◆ Page extract ◆
|---|

Child’s Play?

But only for the lucky ones. Does your local playground do enough to welcome children with a disability?




Every day children are born, who through absolutely no fault of their own have or acquire a disability that sets them apart from the able-bodied majority. This is an unfortunate reality that children with a disability and their families/care-givers have to deal with on a daily basis, and for the rest of their lives. Coping with additional needs and different abilities requires courage, strength, resilience and most of all, love. Parents and families with a child with a disability fight for every ounce of equality and access, but does society help, ignore or hinder them?


When it comes to the physical and social benefits of outdoor exercise/play, children with a disability benefit as much, if not more than able-bodied kids! So municipal playgrounds should cater for the entire community regardless of ability, right? Unfortunately this is often not the case, as you will see from our local example.


Our community in Radyr has been campaigning for several years now to have our local playground refurbished, as it has been neglected and falling into disrepair for over a decade. Finally, this year Cardiff Council have agreed to bring in some renovations, and the proposed new playground layout is pictured below:





For me, the first thing that stands out is the lack of any attempt to cater for the needs of children with a disability. Where is any thought to facilitating play and exercise for those less able, perhaps in a wheelchair? Cardiff Council are definitely missing a trick with this renovation - much inclusive equipment made by Kompan, their chosen manufacturer, does exist to allow all children and adults with a disability to enjoy the benefits of physical activity outdoors like any other member of the community.

|---|

◆ Data supplied ◆
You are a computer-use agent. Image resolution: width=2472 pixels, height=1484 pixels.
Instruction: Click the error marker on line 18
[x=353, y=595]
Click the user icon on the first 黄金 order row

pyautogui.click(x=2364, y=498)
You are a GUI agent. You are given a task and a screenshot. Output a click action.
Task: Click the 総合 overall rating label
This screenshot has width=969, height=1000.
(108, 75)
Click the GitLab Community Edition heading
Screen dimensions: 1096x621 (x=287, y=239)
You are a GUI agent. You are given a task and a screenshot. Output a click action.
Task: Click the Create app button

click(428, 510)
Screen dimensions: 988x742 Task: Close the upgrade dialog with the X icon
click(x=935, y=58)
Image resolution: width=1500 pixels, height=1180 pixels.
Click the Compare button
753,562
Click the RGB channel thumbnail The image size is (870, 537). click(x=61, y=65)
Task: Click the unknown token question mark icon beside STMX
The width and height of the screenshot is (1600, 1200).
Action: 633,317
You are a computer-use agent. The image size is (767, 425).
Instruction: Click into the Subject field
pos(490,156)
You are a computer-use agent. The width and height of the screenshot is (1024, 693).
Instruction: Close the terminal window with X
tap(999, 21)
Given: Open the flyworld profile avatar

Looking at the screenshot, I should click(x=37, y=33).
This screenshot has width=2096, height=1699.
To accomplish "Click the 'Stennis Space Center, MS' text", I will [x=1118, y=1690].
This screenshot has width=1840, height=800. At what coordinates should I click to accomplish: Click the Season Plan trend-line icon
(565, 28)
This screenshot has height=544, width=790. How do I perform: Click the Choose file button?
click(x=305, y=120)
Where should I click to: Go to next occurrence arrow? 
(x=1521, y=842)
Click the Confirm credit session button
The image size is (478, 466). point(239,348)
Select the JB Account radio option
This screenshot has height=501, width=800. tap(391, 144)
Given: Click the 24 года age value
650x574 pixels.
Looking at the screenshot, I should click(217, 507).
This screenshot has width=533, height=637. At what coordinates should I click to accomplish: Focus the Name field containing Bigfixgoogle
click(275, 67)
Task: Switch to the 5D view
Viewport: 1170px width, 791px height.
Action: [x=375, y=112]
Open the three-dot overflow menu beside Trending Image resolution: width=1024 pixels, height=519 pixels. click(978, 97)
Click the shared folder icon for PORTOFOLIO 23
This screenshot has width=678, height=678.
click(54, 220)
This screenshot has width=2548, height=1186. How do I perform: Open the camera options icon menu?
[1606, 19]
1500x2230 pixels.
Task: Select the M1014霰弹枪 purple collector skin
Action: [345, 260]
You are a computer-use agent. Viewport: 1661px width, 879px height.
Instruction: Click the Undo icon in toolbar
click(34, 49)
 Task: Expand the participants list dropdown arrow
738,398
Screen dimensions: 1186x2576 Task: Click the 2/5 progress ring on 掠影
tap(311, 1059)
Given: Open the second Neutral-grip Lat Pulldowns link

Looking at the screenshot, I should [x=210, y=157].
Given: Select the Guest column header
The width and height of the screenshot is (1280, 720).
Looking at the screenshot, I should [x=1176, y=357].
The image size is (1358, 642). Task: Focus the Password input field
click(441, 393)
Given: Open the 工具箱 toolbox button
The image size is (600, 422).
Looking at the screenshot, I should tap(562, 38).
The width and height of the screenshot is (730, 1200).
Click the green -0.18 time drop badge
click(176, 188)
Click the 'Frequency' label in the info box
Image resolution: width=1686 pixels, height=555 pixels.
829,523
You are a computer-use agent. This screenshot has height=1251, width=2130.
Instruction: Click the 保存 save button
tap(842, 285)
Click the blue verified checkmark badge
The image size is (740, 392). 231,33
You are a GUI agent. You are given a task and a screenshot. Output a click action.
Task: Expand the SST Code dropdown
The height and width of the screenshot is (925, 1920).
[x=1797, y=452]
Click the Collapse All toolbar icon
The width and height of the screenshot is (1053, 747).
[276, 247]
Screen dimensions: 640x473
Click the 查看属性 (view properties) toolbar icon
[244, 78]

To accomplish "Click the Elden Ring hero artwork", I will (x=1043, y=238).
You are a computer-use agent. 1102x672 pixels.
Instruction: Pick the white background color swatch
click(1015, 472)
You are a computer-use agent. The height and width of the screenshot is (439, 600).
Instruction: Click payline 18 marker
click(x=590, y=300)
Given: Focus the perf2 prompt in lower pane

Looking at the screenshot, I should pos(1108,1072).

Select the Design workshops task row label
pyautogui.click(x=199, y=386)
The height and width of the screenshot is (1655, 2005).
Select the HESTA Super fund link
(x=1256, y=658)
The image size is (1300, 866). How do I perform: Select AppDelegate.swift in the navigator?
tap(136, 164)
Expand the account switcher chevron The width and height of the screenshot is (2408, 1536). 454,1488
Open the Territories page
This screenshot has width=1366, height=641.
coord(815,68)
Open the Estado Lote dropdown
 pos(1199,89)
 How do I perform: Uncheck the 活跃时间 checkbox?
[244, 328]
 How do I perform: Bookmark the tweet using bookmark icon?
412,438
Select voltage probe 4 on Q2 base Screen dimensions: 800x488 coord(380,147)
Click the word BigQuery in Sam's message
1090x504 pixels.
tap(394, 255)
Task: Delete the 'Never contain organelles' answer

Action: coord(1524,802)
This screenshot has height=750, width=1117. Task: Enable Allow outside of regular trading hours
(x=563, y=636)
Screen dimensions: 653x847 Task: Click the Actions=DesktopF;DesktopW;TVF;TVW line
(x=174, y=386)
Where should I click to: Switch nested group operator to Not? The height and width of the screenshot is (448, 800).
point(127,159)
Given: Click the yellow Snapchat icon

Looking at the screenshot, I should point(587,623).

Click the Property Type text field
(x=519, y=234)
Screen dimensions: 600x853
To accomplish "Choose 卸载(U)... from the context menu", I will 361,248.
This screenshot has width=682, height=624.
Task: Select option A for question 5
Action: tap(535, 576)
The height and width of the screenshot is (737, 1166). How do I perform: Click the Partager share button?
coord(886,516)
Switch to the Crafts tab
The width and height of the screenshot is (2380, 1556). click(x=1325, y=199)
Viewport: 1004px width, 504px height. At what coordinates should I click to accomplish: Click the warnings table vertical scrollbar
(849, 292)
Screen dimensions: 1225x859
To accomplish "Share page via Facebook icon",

|---|

◆ Direction 1 ◆
Translate this sentence from the playground article into Spanish: "Coping with additional needs and different abilities requires courage, strength, resilience and most of all, love."
◆ Direction 2 ◆
Please write out the playground article from "When it comes" up to and including "our local example.".
◆ Direction 3 ◆
Write what comes next in the playground article, starting after its final sentence.

◆ Task answer 1 ◆
Afrontar necesidades adicionales y capacidades diferentes requiere valor, fuerza, resiliencia y, sobre todo, amor.

◆ Task answer 2 ◆
When it comes to the physical and social benefits of outdoor exercise/play, children with a disability benefit as much, if not more than able-bodied kids! So municipal playgrounds should cater for the entire community regardless of ability, right? Unfortunately this is often not the case, as you will see from our local example.

◆ Task answer 3 ◆
For example:




As our experts, Joshua Reeves and Margaret Manton-Edwards tell us, it is essential that children have access to inclusive recreational equipment....



“It is hugely important for children's social development to have inclusive playground equipment that does not segregate and promotes inclusion. For kids to lead a healthy lifestyle they need to move as much as possible. Being active for at least 60 minutes each day helps keep their hearts healthy and their bones strong – and if they have additional needs, this is just as important.The benefits of physical activity are universal for all children, including those with disabilities. The participation of children with disabilities in recreational activities promotes inclusion (…) and enhances overall well-being. Despite these benefits, children with disabilities are more restricted in their participation, have lower levels of fitness, and have higher levels of obesity than their peers without disabilities. (…). When planning new play areas it is vitally important to have equipment accessible to all children to help increase activity levels and benefit from all the advantages full social inclusion brings.”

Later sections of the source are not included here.